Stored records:
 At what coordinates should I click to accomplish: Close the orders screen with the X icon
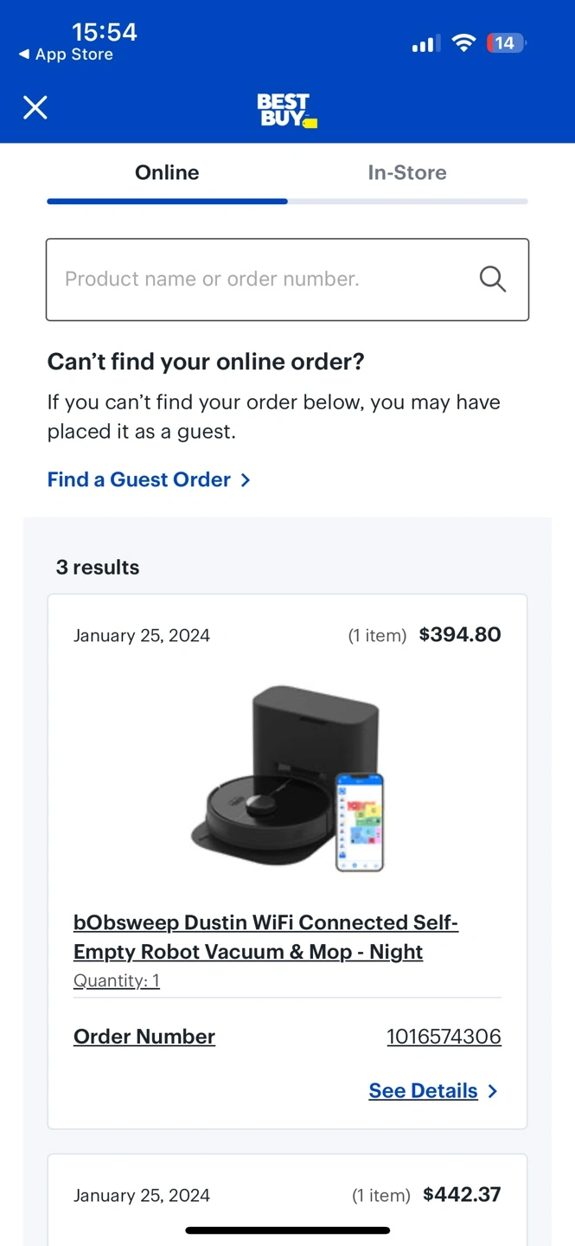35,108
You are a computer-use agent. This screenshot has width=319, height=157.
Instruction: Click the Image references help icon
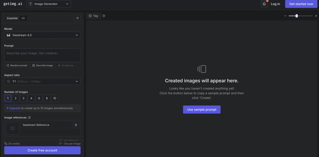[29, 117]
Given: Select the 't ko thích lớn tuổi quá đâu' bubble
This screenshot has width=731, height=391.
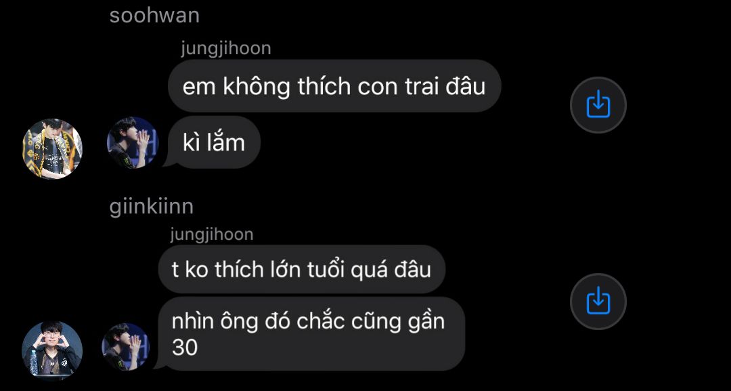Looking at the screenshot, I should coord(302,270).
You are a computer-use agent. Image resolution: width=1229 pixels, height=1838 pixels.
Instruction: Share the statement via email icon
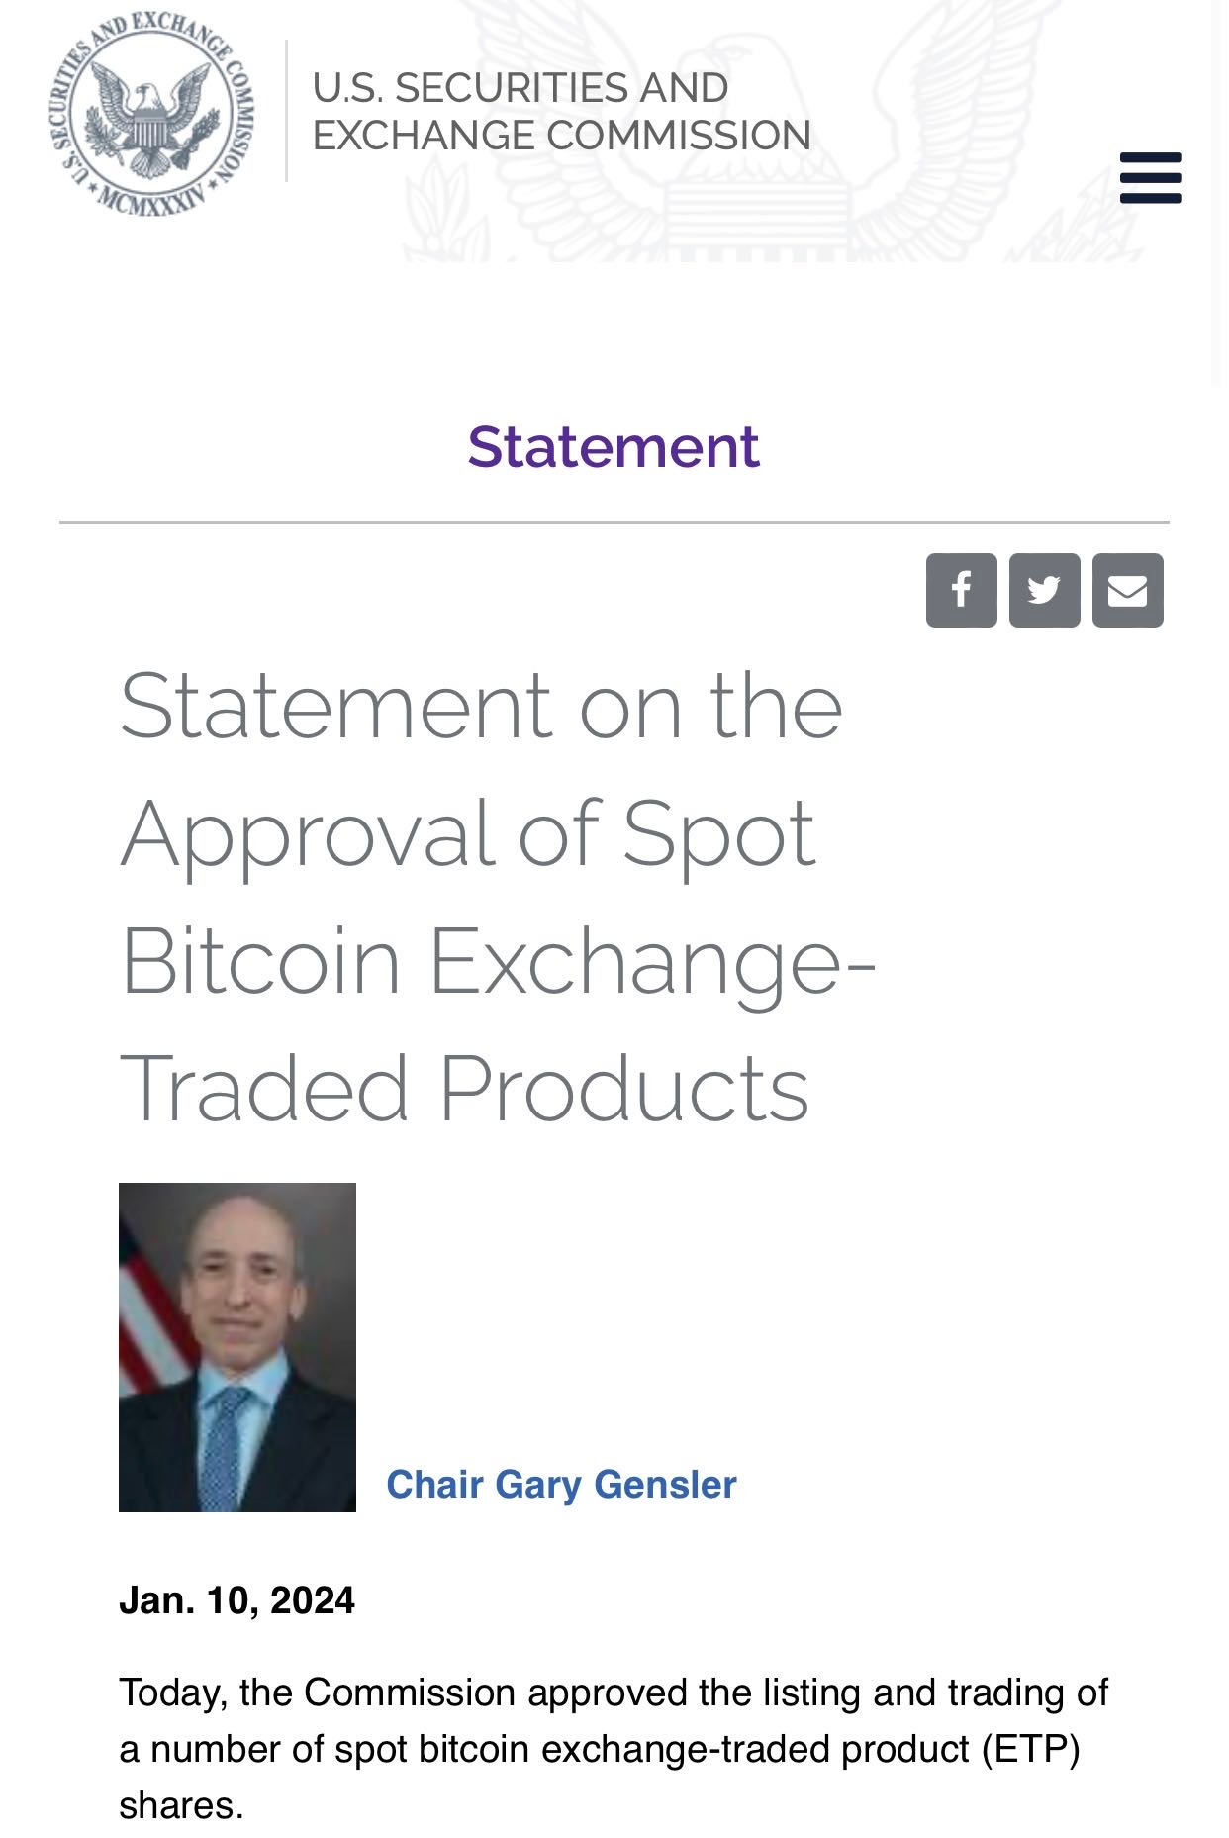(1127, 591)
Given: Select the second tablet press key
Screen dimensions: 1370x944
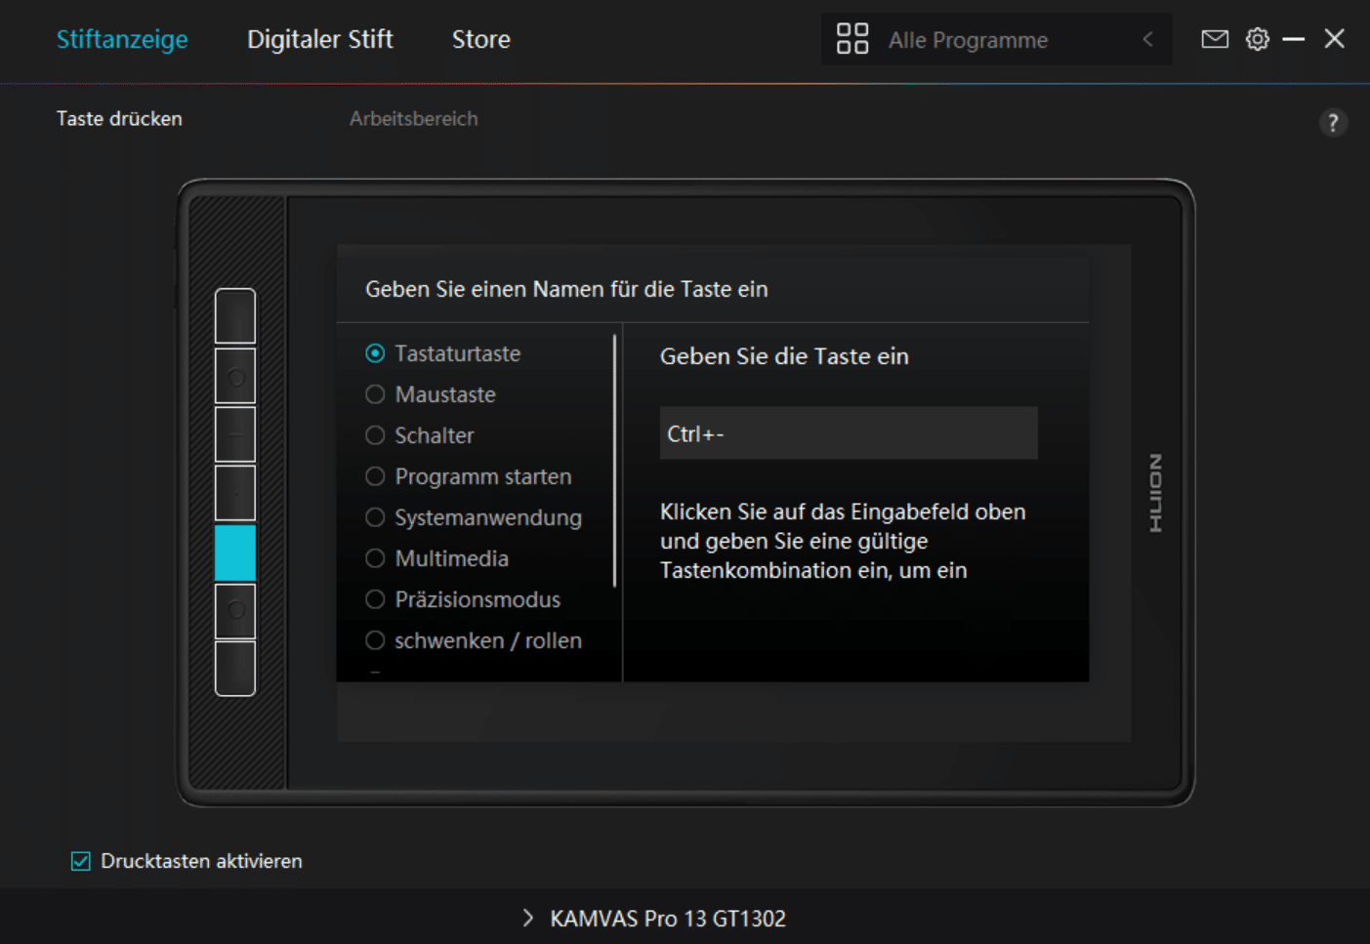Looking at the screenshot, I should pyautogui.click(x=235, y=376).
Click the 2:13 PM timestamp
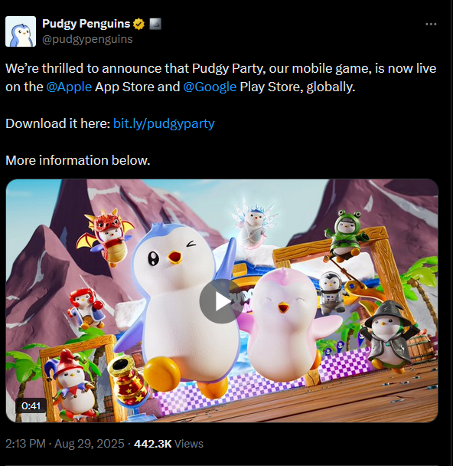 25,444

**Assigned task:**
Please return, exactly as written, the lines from the first line of the records above through the line containing "Given: Select the second tablet press key", both included, leaving out any pictures.

**Result below:**
 At what coordinates should I click to accomplish: Close the orders screen with the X icon
35,108
You are a computer-use agent. This screenshot has width=319, height=157.
Instruction: Click the Image references help icon
[29, 117]
Given: Select the 't ko thích lớn tuổi quá đâu' bubble
This screenshot has width=731, height=391.
Looking at the screenshot, I should coord(302,270).
You are a computer-use agent. Image resolution: width=1229 pixels, height=1838 pixels.
Instruction: Share the statement via email icon
(1127, 591)
Given: Select the second tablet press key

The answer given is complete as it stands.